YOUR OBJECTIVE
With the pictures left out, write every entry down exactly.

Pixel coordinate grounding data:
———

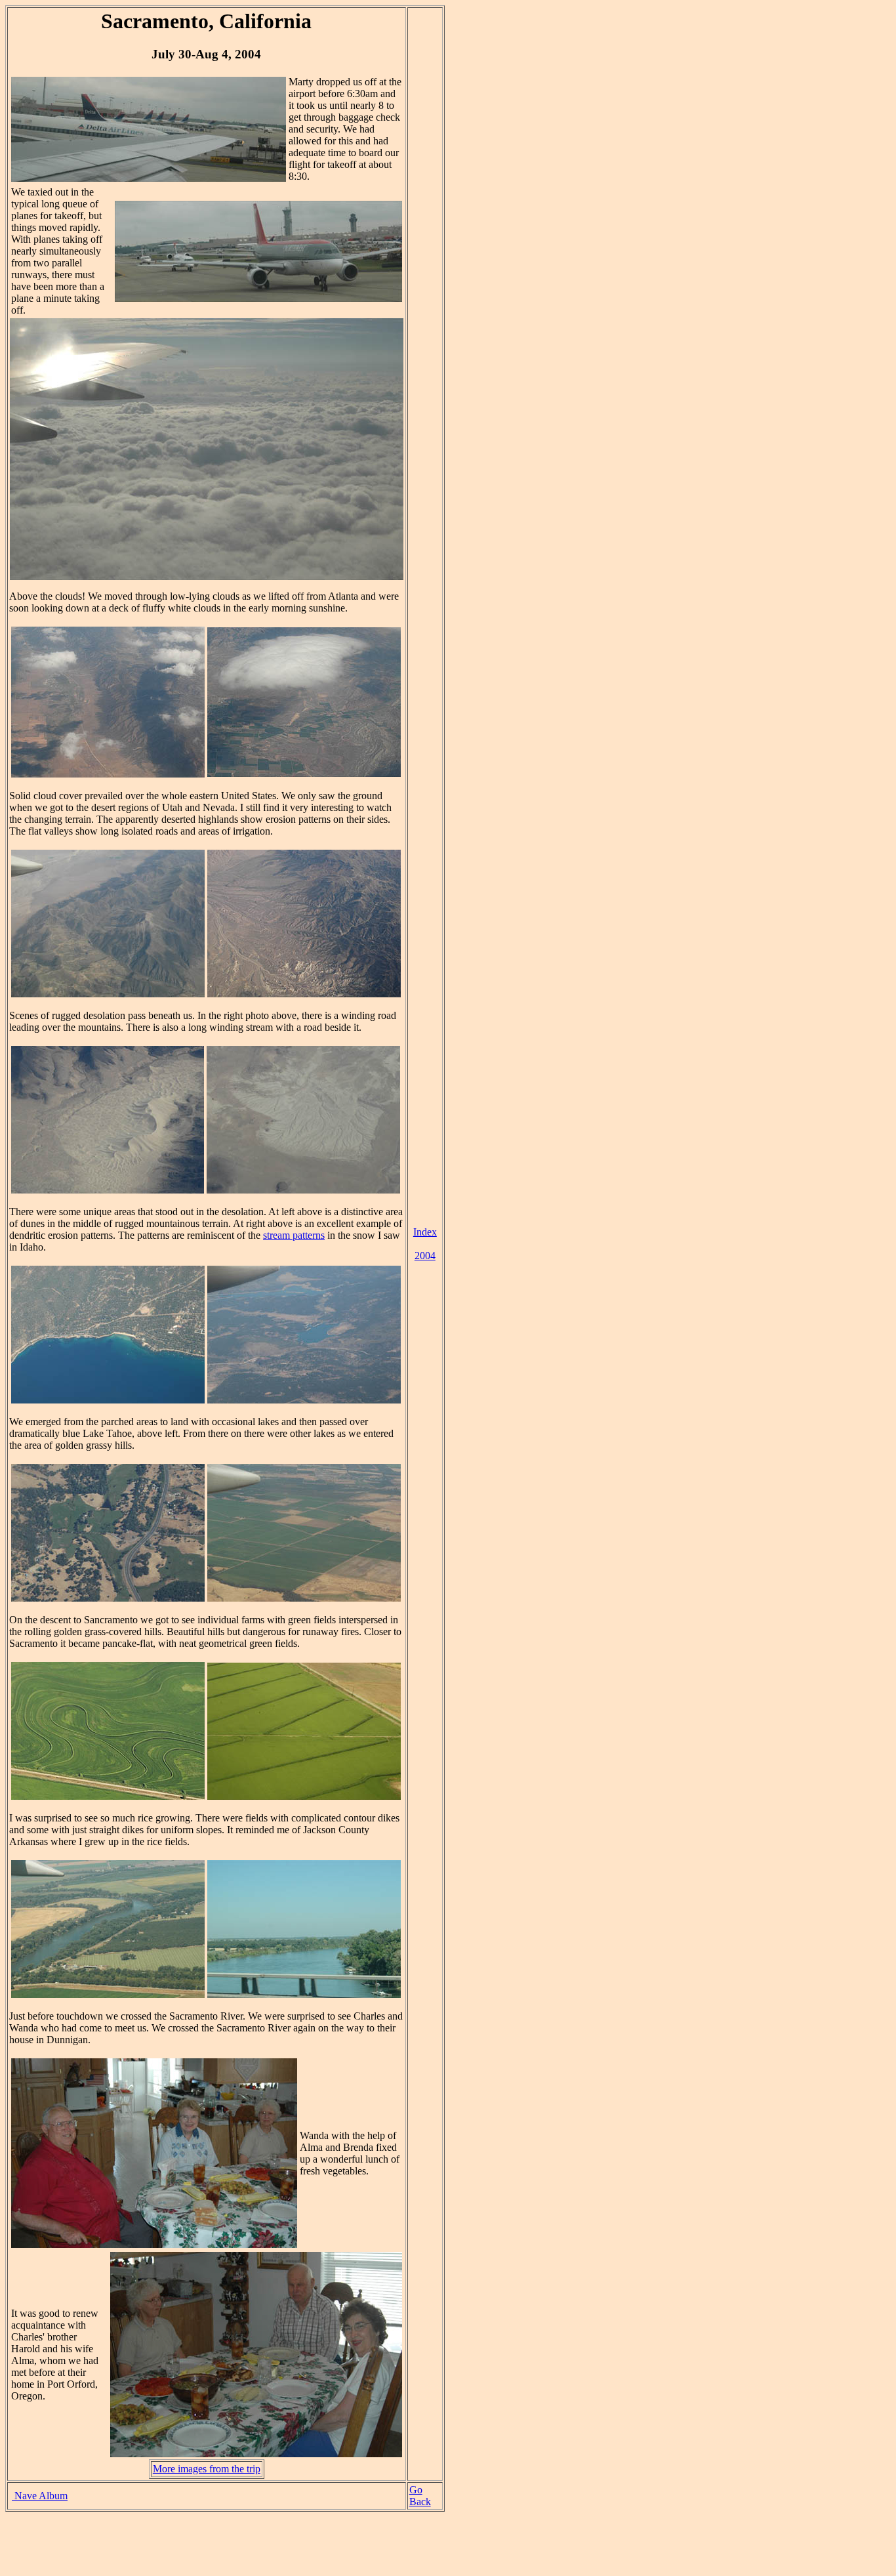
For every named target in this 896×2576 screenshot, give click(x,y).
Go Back (420, 2495)
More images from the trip (206, 2468)
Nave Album (40, 2495)
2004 (425, 1255)
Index (425, 1231)
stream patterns (294, 1235)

———

SOLUTION TO THIS PROBLEM
For every named target in this 896×2576 screenshot, give click(x,y).
Go Back (420, 2495)
More images from the trip (206, 2468)
Nave Album (40, 2495)
2004 (425, 1255)
Index (425, 1231)
stream patterns (294, 1235)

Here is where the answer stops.